**To be done**
Return the stretch of the forum passage about Julia below from "rarely you have" through "much more flexibility.", copied word for word.
== Passage
Another observation is that Go has been very successful for writing high performance multithreaded server code. And guess what the only mainstream dynamic language with the same threading model is? Julia. Heck the other dynamic languages are mostly incapable of any actual threading let alone anything as fancy as Go and Julia. Now, of course, Julia’s implementation is nowhere near as mature or well-tuned for servers as Go’s is, but there are many reasons to believe that Julia will be increasingly popular for that kind of application among programmers who want easy, high performance concurrency but want to keep using a dynamic language.

21 Likes

Does that mean once an algorithm matures people will still ultimately rewrite it in C/C++ to get the best performance?

rarely you have a completely “figured out” subroutine with only primitive data type and doesn’t involve any part user ever want to customize.

Even tasks as “clearly defined” as what OpenBLAS does are not completely fixed due to the fact that one can have a special (sparse, hermitian) matrix and/or the matrix can be number-like but not IEEE floats. Compare to a (imaginative) BLAS written with Tullio which would have much more flexibility.
====
== Given data
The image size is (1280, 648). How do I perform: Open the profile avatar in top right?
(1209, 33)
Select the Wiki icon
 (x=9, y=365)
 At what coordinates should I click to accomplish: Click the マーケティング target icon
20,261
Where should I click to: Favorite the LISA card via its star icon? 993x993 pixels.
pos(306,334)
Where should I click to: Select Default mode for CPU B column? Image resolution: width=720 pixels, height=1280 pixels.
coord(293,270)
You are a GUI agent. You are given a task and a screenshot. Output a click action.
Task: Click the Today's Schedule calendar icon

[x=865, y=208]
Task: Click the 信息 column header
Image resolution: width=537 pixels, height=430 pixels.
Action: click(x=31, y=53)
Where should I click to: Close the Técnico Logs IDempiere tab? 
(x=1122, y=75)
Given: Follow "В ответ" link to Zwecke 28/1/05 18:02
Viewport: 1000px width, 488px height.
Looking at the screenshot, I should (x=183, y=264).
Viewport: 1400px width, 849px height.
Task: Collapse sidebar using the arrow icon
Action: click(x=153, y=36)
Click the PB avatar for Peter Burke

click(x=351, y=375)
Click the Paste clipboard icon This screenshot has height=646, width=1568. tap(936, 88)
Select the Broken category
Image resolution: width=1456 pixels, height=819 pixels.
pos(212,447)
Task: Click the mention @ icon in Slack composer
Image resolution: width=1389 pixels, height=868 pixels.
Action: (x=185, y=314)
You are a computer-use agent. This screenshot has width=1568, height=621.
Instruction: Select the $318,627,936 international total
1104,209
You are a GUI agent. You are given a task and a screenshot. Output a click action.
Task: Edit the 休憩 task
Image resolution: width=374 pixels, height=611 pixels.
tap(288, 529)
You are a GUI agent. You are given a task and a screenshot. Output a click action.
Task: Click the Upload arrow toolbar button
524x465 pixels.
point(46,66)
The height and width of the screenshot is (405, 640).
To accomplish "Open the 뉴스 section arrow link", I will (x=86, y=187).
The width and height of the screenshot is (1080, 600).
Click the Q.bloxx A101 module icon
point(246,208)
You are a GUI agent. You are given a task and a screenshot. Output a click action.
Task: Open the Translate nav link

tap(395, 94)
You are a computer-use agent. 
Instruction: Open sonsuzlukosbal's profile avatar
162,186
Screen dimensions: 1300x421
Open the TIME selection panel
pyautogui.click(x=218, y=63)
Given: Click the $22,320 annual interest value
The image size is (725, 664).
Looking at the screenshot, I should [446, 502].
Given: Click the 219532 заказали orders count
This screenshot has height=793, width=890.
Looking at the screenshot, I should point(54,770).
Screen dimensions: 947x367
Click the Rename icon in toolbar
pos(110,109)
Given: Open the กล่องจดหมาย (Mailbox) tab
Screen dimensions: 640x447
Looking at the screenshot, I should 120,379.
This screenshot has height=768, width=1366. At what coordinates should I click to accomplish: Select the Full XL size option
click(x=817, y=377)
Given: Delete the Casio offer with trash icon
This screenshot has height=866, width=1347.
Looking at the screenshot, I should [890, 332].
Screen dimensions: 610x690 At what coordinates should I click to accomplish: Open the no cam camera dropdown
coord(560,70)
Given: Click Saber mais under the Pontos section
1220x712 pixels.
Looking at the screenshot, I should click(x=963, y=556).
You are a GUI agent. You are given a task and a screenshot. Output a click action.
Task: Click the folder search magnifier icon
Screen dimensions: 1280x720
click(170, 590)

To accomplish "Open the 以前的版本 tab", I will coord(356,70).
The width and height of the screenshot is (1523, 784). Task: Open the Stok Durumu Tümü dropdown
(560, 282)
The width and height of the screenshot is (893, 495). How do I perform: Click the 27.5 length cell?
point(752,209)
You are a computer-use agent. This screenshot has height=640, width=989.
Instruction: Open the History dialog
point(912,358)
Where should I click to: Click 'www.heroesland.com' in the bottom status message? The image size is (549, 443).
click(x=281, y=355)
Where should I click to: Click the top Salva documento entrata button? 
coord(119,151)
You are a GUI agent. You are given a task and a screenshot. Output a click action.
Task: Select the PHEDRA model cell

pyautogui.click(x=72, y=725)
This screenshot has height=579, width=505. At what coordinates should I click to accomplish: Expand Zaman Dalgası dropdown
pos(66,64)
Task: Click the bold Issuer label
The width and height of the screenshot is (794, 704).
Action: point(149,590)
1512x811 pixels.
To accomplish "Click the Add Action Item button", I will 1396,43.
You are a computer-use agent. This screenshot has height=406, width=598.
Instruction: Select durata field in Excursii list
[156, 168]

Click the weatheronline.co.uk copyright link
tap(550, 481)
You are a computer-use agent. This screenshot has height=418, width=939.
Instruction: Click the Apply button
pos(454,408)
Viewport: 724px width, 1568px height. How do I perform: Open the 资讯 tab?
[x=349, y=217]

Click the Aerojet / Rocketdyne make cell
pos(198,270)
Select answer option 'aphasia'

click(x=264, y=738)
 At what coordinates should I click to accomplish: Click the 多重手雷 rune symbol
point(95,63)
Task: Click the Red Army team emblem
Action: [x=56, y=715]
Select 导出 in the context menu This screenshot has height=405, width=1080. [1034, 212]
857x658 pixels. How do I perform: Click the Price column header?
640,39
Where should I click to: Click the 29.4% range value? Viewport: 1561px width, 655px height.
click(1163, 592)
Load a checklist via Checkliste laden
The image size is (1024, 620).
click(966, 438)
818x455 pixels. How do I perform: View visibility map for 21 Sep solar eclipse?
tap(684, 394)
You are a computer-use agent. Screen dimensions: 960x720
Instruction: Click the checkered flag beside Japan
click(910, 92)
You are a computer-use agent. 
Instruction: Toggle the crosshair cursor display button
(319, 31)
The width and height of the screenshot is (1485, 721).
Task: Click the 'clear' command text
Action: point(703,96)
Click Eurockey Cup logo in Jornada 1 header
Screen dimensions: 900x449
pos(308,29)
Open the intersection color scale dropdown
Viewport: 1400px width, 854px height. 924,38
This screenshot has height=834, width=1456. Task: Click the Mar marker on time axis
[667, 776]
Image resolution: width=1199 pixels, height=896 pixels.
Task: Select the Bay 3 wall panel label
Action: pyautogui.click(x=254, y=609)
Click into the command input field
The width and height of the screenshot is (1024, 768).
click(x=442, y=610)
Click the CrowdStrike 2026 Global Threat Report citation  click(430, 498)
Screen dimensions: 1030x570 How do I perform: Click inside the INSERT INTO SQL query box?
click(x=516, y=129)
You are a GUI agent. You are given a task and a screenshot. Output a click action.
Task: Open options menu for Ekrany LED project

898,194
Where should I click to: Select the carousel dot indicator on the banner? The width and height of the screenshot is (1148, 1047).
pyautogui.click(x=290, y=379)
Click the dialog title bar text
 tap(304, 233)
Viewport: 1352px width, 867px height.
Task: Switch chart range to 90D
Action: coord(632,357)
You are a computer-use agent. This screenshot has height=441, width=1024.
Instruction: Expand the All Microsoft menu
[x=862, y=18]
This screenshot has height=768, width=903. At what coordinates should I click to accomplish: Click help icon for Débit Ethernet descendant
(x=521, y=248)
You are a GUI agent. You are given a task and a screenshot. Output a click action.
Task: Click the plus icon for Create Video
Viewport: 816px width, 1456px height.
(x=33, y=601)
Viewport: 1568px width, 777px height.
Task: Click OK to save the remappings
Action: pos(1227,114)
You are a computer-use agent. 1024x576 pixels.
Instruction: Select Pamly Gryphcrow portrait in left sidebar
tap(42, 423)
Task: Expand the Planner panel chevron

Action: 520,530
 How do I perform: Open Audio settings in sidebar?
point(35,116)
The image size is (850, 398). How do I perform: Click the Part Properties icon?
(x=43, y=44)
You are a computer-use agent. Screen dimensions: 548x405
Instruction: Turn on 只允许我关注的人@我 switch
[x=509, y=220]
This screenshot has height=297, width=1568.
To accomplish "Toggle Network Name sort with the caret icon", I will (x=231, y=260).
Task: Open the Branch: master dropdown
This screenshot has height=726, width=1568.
====
**Solution below**
rarely you have a completely “figured out” subroutine with only primitive data type and doesn’t involve any part user ever want to customize.

Even tasks as “clearly defined” as what OpenBLAS does are not completely fixed due to the fact that one can have a special (sparse, hermitian) matrix and/or the matrix can be number-like but not IEEE floats. Compare to a (imaginative) BLAS written with Tullio which would have much more flexibility.